Text excerpt:
== == ==
A recent minor annoyance has been that making changes in one of the app causes git diffs in files I haven’t touched. I’ve previously stashed them and moved along, but today I’m digging into why this happens and figuring out how to improve the setup. 🕵️‍♀️


The uncommited changes that appear are the checksum in linked css and js from a design system. And I know that there are 3 separate applications involved:

  • The app X I’m working in and has these files
  • The layout application
  • The design system in a different repo

The content of the files are copies of source code in the layout application, and I assume the purpose is for running the app X locally with surrounding layout?! It looks like running the app locally causes changes in just the html file. While running the full build will cause changes in both html and jsp.

  • How are these files generated?
  • Where and how is the checksum set?
  • Should these files be ignored by git?


The design system deploys a main.min.css of bundled and minified CSS. Individual stylesheets are imported in one main.css, we’ve got the PostCSS runner postcss-cli that makes cssnano eat up all the whitespace and other optimizations for making the file as small as possible. But the design system does not have any type of versioning or checksums.

Let’s go see what I can find in the layout application. The template files are in Freemarker and there’s a difference in how the internal and the design system css link href’s are set up:

<link /// app-internal.css?_t=${header.cssChecksum}"/>
<link /// design-system/main.min.css?cache=${header.cacheId}">

Tracking them down both send me into models and controllers java, but I’m not sure why we have different parts of code to do those two. Is there a reason we have separate cache busting techniques? Or is it basically because different people committed these with 2 years in between.

1: bash script with md5sum and awk

I think the first uses a bash script with md5sum to generate a number and change the file name.

2: java time stamp

The second technique looks way simpler with fewer lines of code, just touching one file with a System.currentTimeMillis() to generate a unique enough number. Found everything I will ever need to know about currentTimeMillis in a wonderful write up. 🙌

Looping back to the original issue…

Let’s test the theory about ignoring the files in git. No effect at first, but doh… I need to delete the file first and then add the .gitignore rule. Thanks Atlassian git tutorials, you’re the best.

Ignoring works. Wohoo! I removed the annoyance. (Reading code and git history is making me wonder if the entire setup that generates these files is old code that can be deleted, but that is something to look into over the weekend.)
== == ==
In the text on the git diffs, copy the passage starting at "The second technique" and ending at "you’re the best.", and swap "theory" for "hypothesis".
== == ==
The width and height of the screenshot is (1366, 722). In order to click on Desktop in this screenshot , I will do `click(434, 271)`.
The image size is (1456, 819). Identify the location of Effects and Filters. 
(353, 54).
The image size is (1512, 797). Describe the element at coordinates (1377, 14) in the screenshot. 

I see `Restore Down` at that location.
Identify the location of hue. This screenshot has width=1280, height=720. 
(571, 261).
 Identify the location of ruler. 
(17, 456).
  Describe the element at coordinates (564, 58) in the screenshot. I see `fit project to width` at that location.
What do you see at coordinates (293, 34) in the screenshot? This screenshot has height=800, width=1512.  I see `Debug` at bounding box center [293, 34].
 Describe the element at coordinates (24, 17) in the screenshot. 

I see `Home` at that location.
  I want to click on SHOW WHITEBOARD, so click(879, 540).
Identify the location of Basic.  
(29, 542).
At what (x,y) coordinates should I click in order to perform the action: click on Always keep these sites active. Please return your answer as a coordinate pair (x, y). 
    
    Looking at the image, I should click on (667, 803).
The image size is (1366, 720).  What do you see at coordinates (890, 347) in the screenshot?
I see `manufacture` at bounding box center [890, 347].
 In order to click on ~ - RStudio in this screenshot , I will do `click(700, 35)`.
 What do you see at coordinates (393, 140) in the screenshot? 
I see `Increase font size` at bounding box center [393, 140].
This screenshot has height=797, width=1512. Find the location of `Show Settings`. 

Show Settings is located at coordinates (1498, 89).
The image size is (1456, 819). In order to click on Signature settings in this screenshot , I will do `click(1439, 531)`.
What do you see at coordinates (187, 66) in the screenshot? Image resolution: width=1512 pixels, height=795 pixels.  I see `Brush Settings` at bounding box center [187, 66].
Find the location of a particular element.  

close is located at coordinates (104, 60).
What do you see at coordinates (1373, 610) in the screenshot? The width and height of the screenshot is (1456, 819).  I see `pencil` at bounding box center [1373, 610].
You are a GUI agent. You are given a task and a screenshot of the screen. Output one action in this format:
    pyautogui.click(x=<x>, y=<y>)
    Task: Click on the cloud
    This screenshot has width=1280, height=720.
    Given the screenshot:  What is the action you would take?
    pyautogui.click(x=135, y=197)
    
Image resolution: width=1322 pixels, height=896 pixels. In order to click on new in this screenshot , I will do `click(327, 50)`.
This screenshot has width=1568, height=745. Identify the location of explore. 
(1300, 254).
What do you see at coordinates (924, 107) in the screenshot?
== == ==
Answer to this exercise:
The second technique looks way simpler with fewer lines of code, just touching one file with a System.currentTimeMillis() to generate a unique enough number. Found everything I will ever need to know about currentTimeMillis in a wonderful write up. 🙌

Looping back to the original issue…

Let’s test the hypothesis about ignoring the files in git. No effect at first, but doh… I need to delete the file first and then add the .gitignore rule. Thanks Atlassian git tutorials, you’re the best.